Task requirements
The response should consist only of the lines from the one with "[button] (52, 95)" to the end of the data below, copied exactly and without pictures.
=== Begin Enclosure ===
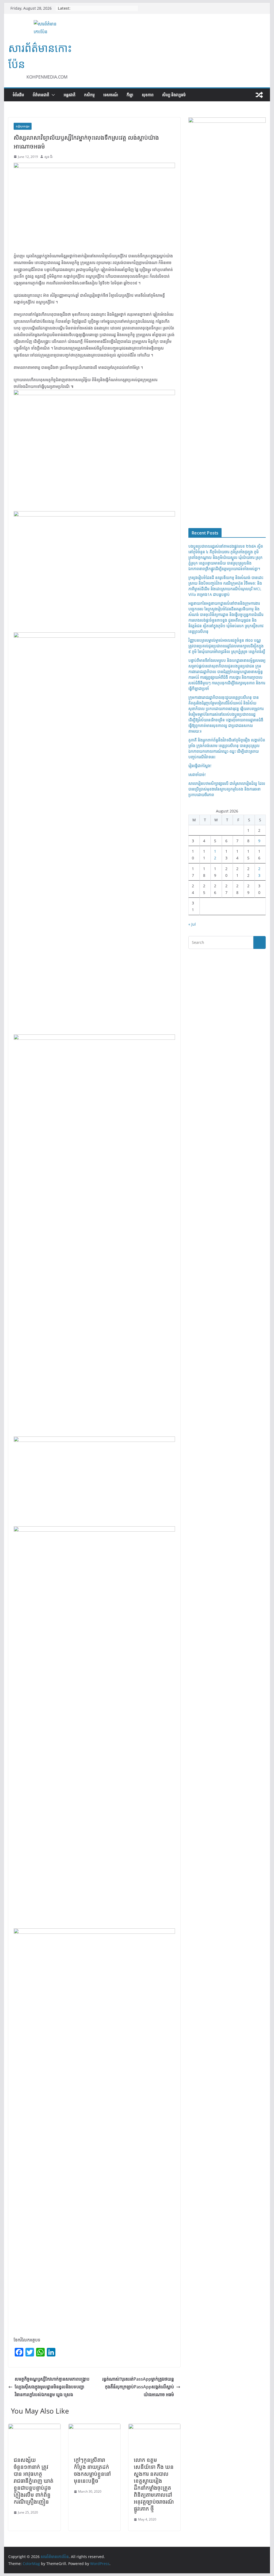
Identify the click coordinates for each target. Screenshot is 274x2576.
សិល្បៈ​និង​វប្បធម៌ (174, 94)
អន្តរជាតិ (69, 94)
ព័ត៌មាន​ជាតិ (41, 94)
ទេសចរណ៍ (110, 94)
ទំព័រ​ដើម (18, 94)
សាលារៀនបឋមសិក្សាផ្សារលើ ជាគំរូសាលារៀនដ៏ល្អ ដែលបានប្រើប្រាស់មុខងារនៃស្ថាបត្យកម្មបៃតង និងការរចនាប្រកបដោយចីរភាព (226, 789)
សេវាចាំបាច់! (197, 774)
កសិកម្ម (89, 94)
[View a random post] (259, 94)
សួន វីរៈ (48, 156)
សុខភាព (148, 94)
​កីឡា (130, 94)
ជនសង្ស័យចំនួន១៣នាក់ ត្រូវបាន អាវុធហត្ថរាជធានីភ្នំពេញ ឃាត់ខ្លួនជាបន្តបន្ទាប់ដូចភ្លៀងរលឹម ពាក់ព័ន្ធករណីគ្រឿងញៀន (34, 2480)
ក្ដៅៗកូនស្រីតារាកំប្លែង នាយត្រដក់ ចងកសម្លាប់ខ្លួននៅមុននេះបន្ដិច (92, 2470)
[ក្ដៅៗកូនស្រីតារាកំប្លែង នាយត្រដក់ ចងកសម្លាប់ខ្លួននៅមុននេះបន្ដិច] (94, 2427)
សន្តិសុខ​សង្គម (22, 126)
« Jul (192, 924)
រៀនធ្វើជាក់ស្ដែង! (199, 765)
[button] (52, 95)
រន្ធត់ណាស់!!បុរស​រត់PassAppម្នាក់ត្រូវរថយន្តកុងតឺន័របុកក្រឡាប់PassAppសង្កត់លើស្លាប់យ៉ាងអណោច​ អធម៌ (138, 2386)
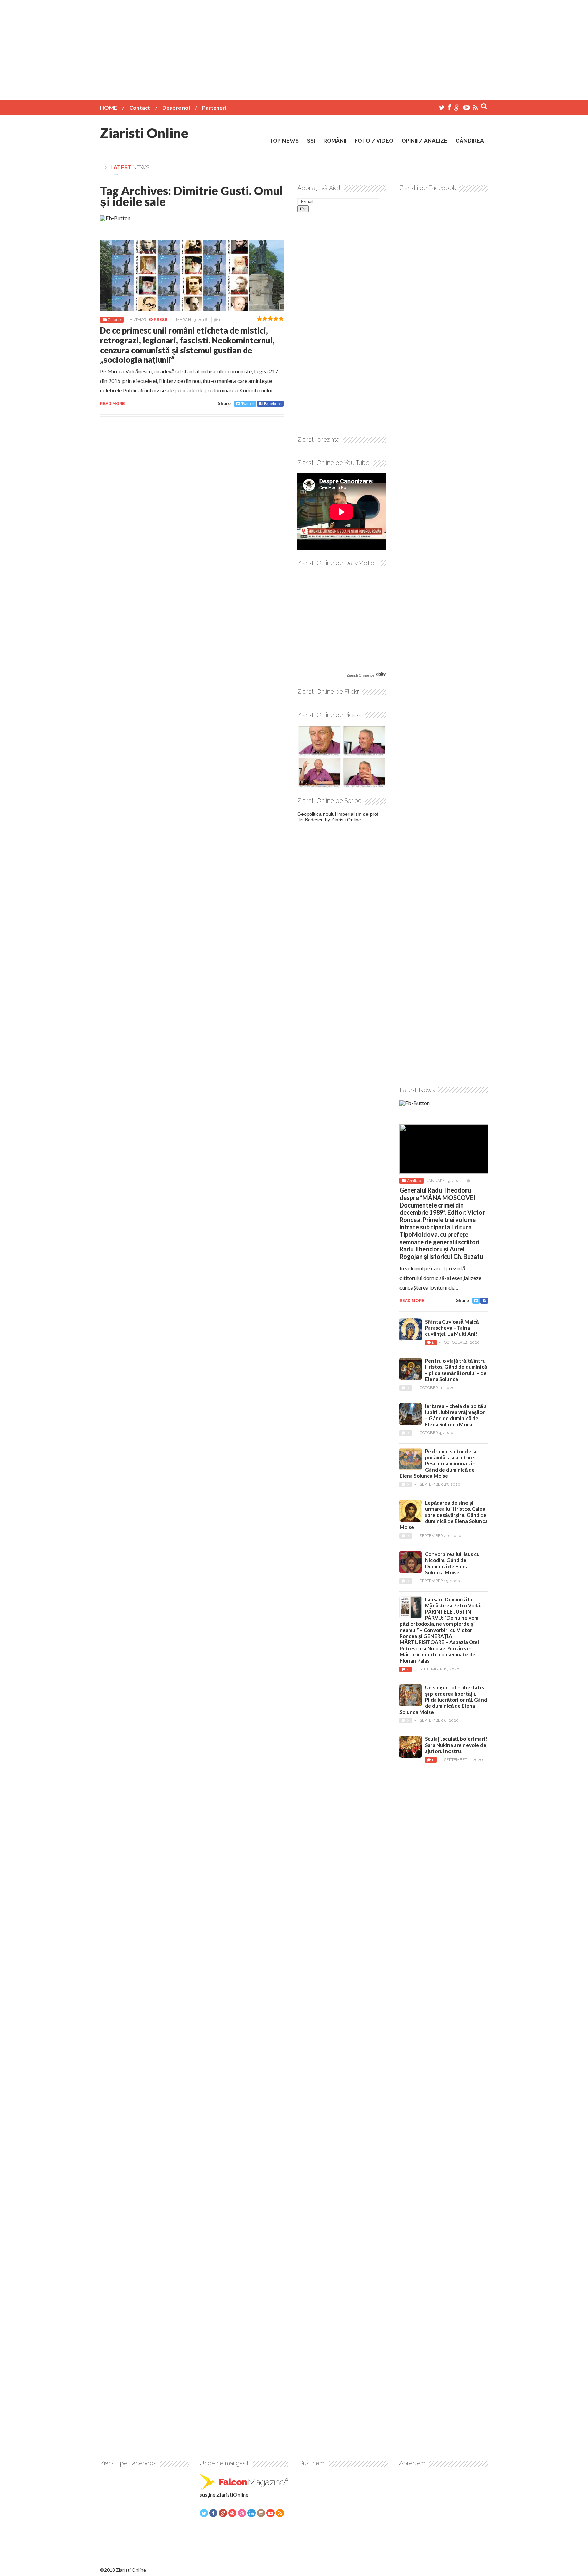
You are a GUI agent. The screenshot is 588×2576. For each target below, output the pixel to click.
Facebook (273, 403)
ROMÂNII (334, 140)
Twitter (247, 403)
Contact (139, 107)
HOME (108, 107)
=== End Enclosure ===
Answer for the task
[button] (52, 95)
រន្ធត់ណាស់!!បុរស​រត់PassAppម្នាក់ត្រូវរថយន្តកុងតឺន័របុកក្រឡាប់PassAppសង្កត់លើស្លាប់យ៉ាងអណោច​ អធម៌ (138, 2386)
You are a GUI agent. The screenshot is 588×2576. For each target below, output the pixel to click.
Facebook (273, 403)
ROMÂNII (334, 140)
Twitter (247, 403)
Contact (139, 107)
HOME (108, 107)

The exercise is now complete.